Wednesday, October 26, 2011

Some background on the "new" MassLandRecords

The new version of MassLandRecords moved into the primary position on October 1 - you can still opt into the old version at least until January 1, 2012.  As everyone gets used to the new application, I thought some background of how the new version came about might be of interest to readers:

In the summer of 2002, Middlesex North became the first registry of deeds in Massachusetts to install the ACS computer system.  Employees and customers quickly became comfortable with the new system which was known as 20/20.  Other registries followed with ACS installations at regular intervals.  MassLandRecords soon followed, hosted first by ACS but then (and now) by the Secretary of State’s office. 

While customers appreciated the 24/7 web access to registry records provided by MassLandRecords, many questioned why the web site did not more closely resemble the more user-friendly 20/20 search application.  I had to agree.

One of the biggest differences between 20/20 and the MassLandRecords was the way search results were returned.  A search of JOHN SMITH on 20/20 would yield an alphabetized list of all variations of that name.  You could scroll down through the entire set of results or, by clicking on the tip of one of the columns, resort the data by document type, address, or any other variable.  By clicking on a line of data, the document image was fully visible in an adjoining window. 

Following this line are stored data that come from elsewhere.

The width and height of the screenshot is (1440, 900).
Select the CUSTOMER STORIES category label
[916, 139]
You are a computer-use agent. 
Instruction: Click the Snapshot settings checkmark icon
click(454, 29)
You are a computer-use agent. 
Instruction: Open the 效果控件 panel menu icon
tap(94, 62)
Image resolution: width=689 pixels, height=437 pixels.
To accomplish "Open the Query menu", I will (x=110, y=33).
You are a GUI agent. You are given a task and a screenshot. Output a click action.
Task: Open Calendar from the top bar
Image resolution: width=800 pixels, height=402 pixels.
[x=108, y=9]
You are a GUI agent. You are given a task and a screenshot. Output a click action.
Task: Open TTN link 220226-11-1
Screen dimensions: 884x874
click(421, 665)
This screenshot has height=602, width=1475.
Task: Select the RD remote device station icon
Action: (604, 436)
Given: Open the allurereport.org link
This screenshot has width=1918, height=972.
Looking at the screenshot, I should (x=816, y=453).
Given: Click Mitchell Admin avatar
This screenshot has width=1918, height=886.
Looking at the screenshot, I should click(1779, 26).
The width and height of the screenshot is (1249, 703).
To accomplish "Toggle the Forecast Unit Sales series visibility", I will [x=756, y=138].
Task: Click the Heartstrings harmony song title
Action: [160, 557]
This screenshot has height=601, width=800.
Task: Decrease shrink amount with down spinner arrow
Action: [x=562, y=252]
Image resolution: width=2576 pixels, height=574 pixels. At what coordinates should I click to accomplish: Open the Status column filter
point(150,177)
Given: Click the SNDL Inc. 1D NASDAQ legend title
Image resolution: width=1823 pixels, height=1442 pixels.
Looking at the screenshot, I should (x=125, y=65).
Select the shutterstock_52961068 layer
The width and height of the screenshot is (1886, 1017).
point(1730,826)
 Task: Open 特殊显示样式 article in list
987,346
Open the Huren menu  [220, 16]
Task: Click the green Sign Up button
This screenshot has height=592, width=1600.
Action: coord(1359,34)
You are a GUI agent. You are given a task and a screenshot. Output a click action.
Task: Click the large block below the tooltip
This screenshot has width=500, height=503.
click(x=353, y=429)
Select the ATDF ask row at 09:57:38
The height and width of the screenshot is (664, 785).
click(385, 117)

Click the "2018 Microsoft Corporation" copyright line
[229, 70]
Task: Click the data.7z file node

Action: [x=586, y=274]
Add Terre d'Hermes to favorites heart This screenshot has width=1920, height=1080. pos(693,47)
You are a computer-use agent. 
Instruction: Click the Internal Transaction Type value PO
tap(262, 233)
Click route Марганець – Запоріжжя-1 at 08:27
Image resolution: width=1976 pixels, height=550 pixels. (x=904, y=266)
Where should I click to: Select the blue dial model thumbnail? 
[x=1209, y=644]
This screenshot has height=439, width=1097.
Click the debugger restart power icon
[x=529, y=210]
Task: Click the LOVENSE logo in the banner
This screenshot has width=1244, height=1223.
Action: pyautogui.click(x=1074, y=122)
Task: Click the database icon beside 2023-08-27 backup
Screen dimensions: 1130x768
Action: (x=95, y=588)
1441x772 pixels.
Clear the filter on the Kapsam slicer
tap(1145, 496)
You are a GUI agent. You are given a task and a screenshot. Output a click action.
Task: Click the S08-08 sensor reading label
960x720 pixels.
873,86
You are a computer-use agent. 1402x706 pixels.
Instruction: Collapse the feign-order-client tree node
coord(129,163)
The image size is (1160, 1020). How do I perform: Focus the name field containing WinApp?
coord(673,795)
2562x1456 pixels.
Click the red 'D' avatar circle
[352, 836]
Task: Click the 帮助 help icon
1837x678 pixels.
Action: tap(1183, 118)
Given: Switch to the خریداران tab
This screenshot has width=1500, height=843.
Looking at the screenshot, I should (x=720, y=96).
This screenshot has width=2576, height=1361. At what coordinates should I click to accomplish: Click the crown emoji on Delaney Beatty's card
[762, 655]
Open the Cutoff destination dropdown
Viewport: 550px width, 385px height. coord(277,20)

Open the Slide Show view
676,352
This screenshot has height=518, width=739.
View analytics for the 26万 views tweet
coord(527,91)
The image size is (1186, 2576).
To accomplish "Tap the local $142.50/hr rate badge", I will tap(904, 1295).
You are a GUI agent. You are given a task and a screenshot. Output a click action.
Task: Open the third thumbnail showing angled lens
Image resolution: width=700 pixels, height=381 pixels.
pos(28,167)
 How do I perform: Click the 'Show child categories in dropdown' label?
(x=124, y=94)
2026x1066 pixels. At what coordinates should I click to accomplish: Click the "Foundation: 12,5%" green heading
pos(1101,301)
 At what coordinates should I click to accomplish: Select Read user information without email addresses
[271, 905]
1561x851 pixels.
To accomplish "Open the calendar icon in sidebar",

On MassLandRecords, the same search yielded only a single entry for each variant of the name (SMITH, JOHN A; SMITH, JOHN JR; etc) with a number to the right indicating how many separate documents contained that particular variant of the name.  Clicking on the JOHN A line opened all of the entries containing the name JOHN A SMITH.  To view entries for JOHN SMITH JR required you to reverse course and do the same process over again.  Expanding the entries to display additional data required more clicks and there was no ability to re-sort the results of a particular search.

On January 25, 2007, the ACS Users Group which consists of representatives of all registries of deeds in the Commonwealth that use the ACS computer system, met in Worcester to recommend changes to MassLandRecords.  After a series of meetings throughout 2007, the group requested that the website’s functionality be made to mirror that of the 20/20 search system used in the registries.

That was not the only change requested.  Registry users can be divided into two categories: “real estate professionals” such as lawyers, paralegals, brokers, appraisers and others who deal with real estate for a living; and “casual users” – a home owner looking for a copy of her deed, a genealogist researching the history of a residence, or anyone else who uses MassLandRecords once or occasionally.  Those of us who field phone calls from casual users know that a major problem for this class is over populating the search screen.  Confronted with the standard MassLandRecords search screen, the casual user felt a need to enter something in every available field of the query.  In doing so, the query was made too restrictive and eliminated the very document the user was looking for. 

To cut down on this over population problem, the ACS Users Group also asked that a new version of MassLandRecords would default to a “basic” search screen that would only have fields for limited information such as first and last name, but that an “advanced” search function containing all the traditional query fields be only one click away for professional users of the website.  Since the number of occasional users who visit the site dwarfs the number of professionals, the Users Group concluded a two-tiered basic and advanced search architecture was an important modification.